# Punk Ipa Recipe Critique/ Recipe Wanted



## glaab (20/7/11)

Hi guys,

anyone got a recipe for punk ipa? Please post it here if you have b4 I go broke paying uncle dan $75 a box.  
I've made up the recipe below from what info I could get off the web. I started with even amounts of the 4 hops then
I've backed off the Simcoe a bit because I find it's pretty overpowering [even though i'm a big fan] and makes APA's taste like fruit punch to my palate, backed off the NS a bit too because I don't taste much of it in there. It tastes like a fair load of Columbus or Centennial to me but since there's none of either in there I guess that comes from the Chinook and Ahtanum. I think they'll give me tha grapefruit and bitter mandarine flavours which dominate it. AIPA seems a pretty forgiving style so I hope it wont be too far out. It's about 5g/l at the moment but maybe 6-7 is more like it? Any sensible opinions about the hops schedule would be appreciated. Cheers.

ps, BS2 has put all the NS adds at the bottom for some reason
, AHB wouldn't let me upload a BS2 file [*.bsmx] so I saved it as a BS1 file



View attachment punk_ipa.bsm





PUNK AIPA 50L July/11 
American IPA 
Type: Partial Mash Date: 15/06/2011 
Batch Size (fermenter): 50.00 l Brewer: Chris 
Boil Size: 5.00 l Asst Brewer: 
Boil Time: 60 min Equipment: My Equipment 
End of Boil Volume 4.50 l Brewhouse Efficiency: 75.00 % 
Final Bottling Volume: 50.00 l Est Mash Efficiency 0.0 % 
Fermentation: My Aging Profile Taste Rating(out of 50): 35.0 
Taste Notes: 46IBU__ 5.5%
Ingredients


Ingredients
Amt Name Type # %/IBU 
0.25 kg Light Dry Extract (8.0 SRM) Dry Extract 3 3.0 % 
4.50 kg Pale Liquid Extract (8.0 SRM) Extract 21 54.5 % 
1.50 kg Amber Liquid Extract (12.5 SRM) Extract 22 18.2 % 
0.25 kg Cara-Pils/Dextrine (2.0 SRM) Grain 1 3.0 % 
0.25 kg Caraamber (30.0 SRM) Grain 2 3.0 % 
20.00 g Ahtanum [5.20 %] - Boil 60.0 min Hop 4 5.8 IBUs 
20.00 g Chinook [13.00 %] - Boil 60.0 min Hop 5 14.5 IBUs 
14.00 g Simcoe [12.20 %] - Boil 15.0 min Hop 9 4.7 IBUs 
21.00 g Ahtanum [5.20 %] - Boil 15.0 min Hop 6 3.0 IBUs 
21.00 g Chinook [11.50 %] - Boil 15.0 min Hop 7 6.7 IBUs 
21.00 g Ahtanum [5.20 %] - Boil 5.0 min Hop 11 1.2 IBUs 
14.00 g Simcoe [12.20 %] - Boil 5.0 min Hop 14 1.9 IBUs 
21.00 g Chinook [11.50 %] - Boil 5.0 min Hop 12 2.7 IBUs 
21.00 g Chinook [11.50 %] - Boil 0.0 min Hop 16 0.0 IBUs 
14.00 g Simcoe [12.20 %] - Boil 0.0 min Hop 18 0.0 IBUs 
21.00 g Ahtanum [5.20 %] - Boil 0.0 min Hop 15 0.0 IBUs 
2.00 tsp Yeast Nutrient (Boil 10.0 mins) Other 10 - 
1.00 kg Dextrose [ Corn Sugar ] (0.0 SRM) Sugar 23 12.1 % 
2.0 pkg Safale American Ale (Fermentis #US-05) [11.50 ml] Yeast 19 - 
14.00 g Nelson Sauvin [10.70 %] - Boil 15.0 min Hop 8 4.1 IBUs 
14.00 g Nelson Sauvin [10.70 %] - Boil 5.0 min Hop 13 1.7 IBUs 
14.00 g Nelson Sauvin [10.70 %] - Boil 0.0 min Hop 17 0.0 IBUs 
0.50 kg Light Dry Extract (8.0 SRM) Dry Extract 20 6.1 % 

Beer Profile

Est Original Gravity: 1.051 SG Measured Original Gravity: 1.010 SG 
Est Final Gravity: 1.010 SG Measured Final Gravity: 1.005 SG 
Estimated Alcohol by Vol: 5.4 % Actual Alcohol by Vol: 0.6 % 
Bitterness: 46.2 IBUs Calories: 90.2 kcal/l 
Est Color: 8.0 SRM


----------



## Tim (20/7/11)

**DATASET EXCERPTS**
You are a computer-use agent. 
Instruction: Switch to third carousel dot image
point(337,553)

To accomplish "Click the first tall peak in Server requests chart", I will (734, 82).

...

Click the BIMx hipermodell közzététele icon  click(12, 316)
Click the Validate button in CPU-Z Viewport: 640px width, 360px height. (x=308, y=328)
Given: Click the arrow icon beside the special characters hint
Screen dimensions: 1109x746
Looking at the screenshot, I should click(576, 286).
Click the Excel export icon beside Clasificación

==

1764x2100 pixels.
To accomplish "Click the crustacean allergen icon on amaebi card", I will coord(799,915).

**TO BE DONE**
A. In the Punk IPA recipe thread, why was the recipe saved as a BS1 file?
B. Return the stretch of rows from the line containing "You are a computer-use agent." through the line containing "will (734, 82).", reproduced verbatim.

**ANSWERS FOR THE TASKS**
A. AHB would not allow a BS2 file (*.bsmx) to be uploaded.

B.
You are a computer-use agent. 
Instruction: Switch to third carousel dot image
point(337,553)

To accomplish "Click the first tall peak in Server requests chart", I will (734, 82).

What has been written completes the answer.